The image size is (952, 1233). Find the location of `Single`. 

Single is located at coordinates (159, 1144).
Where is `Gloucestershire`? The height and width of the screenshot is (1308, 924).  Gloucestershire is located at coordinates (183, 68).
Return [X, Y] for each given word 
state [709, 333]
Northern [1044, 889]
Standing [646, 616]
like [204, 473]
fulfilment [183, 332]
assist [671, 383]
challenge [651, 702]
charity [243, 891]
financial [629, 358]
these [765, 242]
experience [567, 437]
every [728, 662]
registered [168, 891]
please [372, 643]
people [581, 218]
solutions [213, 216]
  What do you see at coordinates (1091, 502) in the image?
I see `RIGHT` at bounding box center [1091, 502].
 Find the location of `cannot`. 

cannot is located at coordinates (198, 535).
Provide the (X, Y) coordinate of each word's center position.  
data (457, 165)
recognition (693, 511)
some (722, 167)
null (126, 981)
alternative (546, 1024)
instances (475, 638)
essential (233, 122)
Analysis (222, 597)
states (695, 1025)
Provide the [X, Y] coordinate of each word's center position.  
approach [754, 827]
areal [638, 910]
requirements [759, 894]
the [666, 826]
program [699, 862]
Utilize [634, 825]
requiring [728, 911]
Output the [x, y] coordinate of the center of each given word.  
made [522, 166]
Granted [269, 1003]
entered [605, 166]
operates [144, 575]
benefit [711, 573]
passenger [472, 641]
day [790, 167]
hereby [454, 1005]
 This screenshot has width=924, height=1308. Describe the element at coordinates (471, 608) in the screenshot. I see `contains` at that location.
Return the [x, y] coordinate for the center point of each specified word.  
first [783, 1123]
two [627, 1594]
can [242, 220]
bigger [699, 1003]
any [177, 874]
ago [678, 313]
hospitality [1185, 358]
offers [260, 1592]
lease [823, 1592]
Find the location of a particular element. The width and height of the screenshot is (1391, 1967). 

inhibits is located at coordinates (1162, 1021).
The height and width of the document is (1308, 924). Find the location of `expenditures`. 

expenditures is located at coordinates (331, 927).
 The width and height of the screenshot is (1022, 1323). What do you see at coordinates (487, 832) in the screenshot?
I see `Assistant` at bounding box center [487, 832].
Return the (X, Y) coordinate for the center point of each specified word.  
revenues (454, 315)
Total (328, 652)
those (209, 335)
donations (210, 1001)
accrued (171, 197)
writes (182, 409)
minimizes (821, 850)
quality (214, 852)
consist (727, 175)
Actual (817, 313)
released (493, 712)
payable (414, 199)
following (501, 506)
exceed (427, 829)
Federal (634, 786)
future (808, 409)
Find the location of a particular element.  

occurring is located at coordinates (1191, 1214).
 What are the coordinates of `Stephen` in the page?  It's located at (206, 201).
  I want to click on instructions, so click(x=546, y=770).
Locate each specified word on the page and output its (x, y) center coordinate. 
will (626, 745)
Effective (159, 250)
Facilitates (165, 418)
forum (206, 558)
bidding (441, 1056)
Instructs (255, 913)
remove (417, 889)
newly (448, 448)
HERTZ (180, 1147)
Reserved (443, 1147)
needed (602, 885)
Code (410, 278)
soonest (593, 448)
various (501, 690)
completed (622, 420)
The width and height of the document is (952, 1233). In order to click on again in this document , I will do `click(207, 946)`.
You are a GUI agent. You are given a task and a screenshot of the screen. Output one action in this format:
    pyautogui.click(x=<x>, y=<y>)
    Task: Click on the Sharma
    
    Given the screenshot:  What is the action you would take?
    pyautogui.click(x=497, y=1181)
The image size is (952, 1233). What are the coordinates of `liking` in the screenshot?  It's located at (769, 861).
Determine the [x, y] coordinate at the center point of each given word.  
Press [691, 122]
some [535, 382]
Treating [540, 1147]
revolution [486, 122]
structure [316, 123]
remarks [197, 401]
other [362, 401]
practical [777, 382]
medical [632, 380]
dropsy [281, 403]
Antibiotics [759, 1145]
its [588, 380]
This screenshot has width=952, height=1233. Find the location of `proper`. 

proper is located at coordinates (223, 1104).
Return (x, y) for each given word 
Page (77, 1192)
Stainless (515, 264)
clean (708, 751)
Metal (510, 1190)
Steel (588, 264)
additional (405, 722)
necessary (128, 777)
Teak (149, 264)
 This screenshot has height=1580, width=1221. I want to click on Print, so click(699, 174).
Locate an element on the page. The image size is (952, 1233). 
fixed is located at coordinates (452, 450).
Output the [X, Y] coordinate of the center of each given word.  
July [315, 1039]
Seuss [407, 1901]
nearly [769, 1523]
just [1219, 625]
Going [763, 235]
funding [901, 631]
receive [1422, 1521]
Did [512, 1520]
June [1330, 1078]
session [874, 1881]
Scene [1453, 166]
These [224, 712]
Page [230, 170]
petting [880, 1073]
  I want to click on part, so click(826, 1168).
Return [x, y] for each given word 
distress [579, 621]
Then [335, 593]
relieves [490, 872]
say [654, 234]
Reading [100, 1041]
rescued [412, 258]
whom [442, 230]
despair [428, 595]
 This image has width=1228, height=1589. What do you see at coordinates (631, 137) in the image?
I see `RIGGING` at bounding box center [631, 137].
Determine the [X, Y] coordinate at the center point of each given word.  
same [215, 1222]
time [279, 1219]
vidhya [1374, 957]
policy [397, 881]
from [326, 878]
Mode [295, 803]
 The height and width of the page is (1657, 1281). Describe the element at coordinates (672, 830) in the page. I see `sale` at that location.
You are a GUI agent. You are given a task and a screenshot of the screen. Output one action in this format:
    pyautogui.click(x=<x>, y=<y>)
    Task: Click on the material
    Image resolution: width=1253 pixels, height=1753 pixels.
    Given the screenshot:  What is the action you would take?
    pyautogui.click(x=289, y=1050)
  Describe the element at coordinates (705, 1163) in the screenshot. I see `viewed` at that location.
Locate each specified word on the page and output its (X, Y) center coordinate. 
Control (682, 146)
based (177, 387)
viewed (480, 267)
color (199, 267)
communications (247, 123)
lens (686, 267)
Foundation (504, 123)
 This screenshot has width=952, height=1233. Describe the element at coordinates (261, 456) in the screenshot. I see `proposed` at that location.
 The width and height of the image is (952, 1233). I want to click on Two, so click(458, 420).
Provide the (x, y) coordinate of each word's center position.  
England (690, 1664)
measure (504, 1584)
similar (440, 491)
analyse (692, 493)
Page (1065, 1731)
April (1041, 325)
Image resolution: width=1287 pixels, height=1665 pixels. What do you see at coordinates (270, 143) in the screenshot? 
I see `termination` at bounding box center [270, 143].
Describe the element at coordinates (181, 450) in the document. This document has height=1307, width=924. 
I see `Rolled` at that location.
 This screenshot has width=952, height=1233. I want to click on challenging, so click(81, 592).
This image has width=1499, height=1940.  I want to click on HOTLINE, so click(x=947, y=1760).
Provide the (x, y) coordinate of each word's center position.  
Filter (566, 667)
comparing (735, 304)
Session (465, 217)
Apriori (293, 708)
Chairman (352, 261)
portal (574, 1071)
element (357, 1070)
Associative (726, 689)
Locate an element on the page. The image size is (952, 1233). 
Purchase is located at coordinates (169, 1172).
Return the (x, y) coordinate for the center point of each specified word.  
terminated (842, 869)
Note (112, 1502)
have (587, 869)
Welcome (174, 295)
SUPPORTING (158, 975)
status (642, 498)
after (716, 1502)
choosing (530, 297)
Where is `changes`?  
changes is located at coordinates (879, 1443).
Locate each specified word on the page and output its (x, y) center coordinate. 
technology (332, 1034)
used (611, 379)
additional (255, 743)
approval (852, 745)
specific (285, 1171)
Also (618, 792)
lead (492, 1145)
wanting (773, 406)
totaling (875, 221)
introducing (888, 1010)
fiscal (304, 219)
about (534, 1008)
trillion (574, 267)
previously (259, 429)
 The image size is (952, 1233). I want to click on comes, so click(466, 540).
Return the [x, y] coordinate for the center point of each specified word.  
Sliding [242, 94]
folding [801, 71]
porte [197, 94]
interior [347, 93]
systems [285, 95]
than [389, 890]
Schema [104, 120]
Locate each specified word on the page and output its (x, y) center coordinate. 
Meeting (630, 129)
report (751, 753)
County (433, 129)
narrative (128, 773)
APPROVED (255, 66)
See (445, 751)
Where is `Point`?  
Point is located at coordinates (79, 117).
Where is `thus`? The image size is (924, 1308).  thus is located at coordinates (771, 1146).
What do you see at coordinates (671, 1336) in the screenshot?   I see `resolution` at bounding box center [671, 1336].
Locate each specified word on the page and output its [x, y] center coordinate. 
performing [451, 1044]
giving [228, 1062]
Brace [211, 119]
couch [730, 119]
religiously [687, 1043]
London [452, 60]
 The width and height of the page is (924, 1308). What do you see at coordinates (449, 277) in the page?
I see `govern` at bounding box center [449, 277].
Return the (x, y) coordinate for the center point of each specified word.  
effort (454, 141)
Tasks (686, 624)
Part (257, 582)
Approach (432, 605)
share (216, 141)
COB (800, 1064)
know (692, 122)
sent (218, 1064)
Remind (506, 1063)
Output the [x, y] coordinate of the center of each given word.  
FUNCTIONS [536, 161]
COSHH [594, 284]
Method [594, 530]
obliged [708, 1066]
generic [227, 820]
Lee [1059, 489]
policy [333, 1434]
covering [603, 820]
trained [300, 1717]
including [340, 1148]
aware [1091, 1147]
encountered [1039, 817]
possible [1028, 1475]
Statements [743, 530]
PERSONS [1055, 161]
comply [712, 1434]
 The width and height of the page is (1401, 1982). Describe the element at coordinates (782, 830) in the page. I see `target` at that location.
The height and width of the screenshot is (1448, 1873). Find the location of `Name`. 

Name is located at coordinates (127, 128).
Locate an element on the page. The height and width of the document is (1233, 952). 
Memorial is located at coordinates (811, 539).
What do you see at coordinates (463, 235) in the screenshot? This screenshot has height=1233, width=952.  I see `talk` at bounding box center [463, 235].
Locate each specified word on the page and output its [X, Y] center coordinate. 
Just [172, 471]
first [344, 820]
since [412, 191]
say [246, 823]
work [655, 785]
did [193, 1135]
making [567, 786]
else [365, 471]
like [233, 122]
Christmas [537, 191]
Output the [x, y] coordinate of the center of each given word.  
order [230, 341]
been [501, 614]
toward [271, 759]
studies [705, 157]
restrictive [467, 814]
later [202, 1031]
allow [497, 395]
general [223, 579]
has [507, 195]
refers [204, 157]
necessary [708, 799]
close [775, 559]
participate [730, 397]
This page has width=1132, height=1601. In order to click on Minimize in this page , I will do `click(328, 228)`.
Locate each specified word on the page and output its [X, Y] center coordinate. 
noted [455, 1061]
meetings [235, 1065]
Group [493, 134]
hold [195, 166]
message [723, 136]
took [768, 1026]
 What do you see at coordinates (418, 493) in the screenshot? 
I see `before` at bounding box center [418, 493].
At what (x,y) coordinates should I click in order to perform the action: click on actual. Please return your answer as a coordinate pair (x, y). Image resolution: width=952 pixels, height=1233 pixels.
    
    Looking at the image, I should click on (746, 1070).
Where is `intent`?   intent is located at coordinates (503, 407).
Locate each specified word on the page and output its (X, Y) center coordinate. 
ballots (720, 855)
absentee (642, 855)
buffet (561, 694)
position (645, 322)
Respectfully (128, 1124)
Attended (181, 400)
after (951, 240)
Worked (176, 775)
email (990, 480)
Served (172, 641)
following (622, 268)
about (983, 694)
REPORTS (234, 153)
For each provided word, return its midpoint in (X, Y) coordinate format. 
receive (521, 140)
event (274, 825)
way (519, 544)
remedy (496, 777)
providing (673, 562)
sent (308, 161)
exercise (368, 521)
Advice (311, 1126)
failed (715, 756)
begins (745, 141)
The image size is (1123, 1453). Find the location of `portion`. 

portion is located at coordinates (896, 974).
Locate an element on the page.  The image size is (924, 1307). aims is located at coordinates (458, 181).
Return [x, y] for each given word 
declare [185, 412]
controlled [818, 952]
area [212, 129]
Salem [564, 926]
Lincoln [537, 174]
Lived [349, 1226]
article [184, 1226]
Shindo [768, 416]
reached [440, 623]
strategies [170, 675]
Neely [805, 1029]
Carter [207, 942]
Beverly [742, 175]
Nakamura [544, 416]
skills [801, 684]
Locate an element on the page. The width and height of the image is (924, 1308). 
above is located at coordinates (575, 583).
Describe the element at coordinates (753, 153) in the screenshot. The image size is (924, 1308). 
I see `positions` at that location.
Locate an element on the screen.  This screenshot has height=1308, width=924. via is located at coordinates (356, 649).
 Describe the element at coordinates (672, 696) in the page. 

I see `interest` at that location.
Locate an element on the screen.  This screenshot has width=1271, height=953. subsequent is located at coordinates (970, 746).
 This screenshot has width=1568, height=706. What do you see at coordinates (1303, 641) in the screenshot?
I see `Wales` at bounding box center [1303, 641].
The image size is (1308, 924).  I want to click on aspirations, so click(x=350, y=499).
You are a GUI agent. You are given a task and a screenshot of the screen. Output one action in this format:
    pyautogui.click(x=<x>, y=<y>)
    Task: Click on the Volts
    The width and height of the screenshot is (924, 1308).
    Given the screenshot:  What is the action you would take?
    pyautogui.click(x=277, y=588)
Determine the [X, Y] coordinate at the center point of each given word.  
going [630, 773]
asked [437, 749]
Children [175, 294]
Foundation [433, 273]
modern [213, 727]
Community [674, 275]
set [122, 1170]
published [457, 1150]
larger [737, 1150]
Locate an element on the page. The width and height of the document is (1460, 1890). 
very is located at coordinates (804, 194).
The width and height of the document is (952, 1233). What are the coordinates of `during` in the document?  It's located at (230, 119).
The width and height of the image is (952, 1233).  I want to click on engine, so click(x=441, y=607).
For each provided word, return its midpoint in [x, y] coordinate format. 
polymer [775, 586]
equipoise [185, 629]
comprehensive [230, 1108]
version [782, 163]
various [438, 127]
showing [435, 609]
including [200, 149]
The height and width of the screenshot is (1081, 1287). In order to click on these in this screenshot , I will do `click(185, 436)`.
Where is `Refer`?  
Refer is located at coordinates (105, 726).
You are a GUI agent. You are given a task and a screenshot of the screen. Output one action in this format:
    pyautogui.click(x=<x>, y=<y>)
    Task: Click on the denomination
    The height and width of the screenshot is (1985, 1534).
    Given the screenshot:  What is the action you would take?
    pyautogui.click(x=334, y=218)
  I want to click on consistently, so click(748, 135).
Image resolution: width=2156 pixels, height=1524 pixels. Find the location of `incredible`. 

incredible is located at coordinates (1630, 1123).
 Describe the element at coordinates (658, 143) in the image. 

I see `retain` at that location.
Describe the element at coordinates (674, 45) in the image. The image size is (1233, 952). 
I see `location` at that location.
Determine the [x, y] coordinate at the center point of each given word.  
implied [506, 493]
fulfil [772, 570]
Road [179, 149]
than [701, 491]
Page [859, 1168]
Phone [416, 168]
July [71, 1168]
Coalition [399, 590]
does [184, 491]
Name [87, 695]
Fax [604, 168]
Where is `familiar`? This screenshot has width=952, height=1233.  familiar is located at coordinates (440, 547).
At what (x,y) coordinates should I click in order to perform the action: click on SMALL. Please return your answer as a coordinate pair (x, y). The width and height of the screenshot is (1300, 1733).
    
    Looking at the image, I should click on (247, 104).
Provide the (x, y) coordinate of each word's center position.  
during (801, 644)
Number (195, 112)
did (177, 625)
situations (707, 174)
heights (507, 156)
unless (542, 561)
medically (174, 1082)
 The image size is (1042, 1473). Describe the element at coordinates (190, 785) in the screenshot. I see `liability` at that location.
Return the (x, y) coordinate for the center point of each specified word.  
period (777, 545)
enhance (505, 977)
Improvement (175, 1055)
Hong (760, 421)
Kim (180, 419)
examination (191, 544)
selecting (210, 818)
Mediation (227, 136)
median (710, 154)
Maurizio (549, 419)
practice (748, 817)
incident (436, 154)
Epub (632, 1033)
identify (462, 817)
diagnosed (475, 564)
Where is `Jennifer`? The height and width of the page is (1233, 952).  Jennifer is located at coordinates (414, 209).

********************

:: TASK DIRECTIONS ::
Extract every line of the material above that contains the string "Name", treating uppercase and lowercase letters as distinct.

:: COMPLETE RESPONSE ::
The height and width of the screenshot is (1448, 1873). Find the location of `Name`. 
Name is located at coordinates (127, 128).
Name [87, 695]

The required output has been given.